Se c’è una cosa che il detective Max Wolfe ama quasi quanto il caffè, è Londra alle prime luci dell’alba. Al mattino presto tutto è diverso, e per lui – che è rimasto solo con una bambina piccola, e per cui il mondo è ancora in macerie – sono ore preziose, durante le quali può pensare. Pensare, ad esempio, al caso che ha tra le mani, il primo della squadra Omicidi cui l’hanno assegnato da quando ha lasciato i servizi segreti.

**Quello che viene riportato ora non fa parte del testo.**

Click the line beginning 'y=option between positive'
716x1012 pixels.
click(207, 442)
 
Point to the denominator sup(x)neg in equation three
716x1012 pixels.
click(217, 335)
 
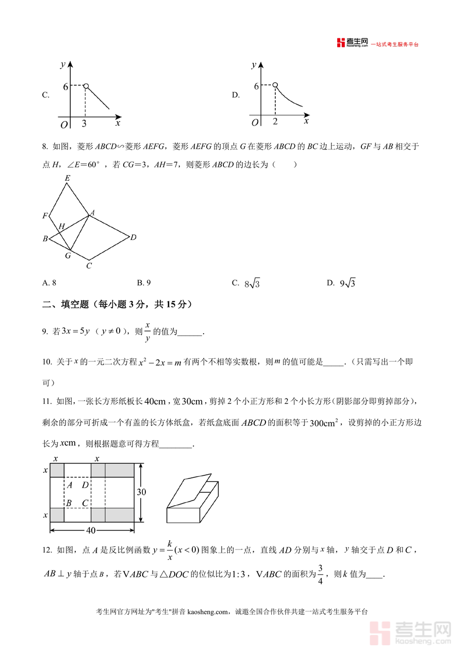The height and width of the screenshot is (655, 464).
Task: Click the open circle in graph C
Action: click(x=86, y=86)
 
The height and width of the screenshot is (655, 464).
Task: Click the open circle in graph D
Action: click(x=275, y=85)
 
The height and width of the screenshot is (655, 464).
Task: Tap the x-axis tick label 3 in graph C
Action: click(x=84, y=124)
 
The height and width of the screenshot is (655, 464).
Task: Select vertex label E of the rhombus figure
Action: click(x=67, y=178)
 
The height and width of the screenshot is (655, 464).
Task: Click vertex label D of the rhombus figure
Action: click(x=133, y=237)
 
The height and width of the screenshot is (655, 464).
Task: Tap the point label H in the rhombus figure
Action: click(x=61, y=227)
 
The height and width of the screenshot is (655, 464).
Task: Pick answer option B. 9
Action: click(x=143, y=283)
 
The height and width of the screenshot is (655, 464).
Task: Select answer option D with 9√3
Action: click(x=341, y=283)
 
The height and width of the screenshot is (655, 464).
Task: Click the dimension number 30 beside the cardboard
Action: click(x=141, y=492)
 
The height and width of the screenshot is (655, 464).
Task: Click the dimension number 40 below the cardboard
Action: click(x=91, y=530)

Due uomini della stessa età, a distanza di pochissimo, sono morti. Metodo di uccisione identico: gola tagliata, così in profondità da fare assomigliare lo sgozzamento a una decapitazione. Le indagini del detective Wolfe, insieme al suo capo, l’ispettore Mallory, e alla sua nuova collega, la detective Wren, lo condurranno a una vecchia foto in cui compaiono tutte le vittime, il cui numero  nel frattempo è aumentato. Sette ragazzi ritratti vent’anni fa nell’uniforme di un prestigioso collegio inglese, Potter’s Field, sette figli di papà con l’aria beffarda di chi ha la vita dalla parte del manico fin dalla nascita. Sono vittime o sono stati anche loro carnefici? Solo a Potter’s Field, dove il passato ha lasciato le sue tracce, Max Wolfe troverà l’agghiacciante risposta.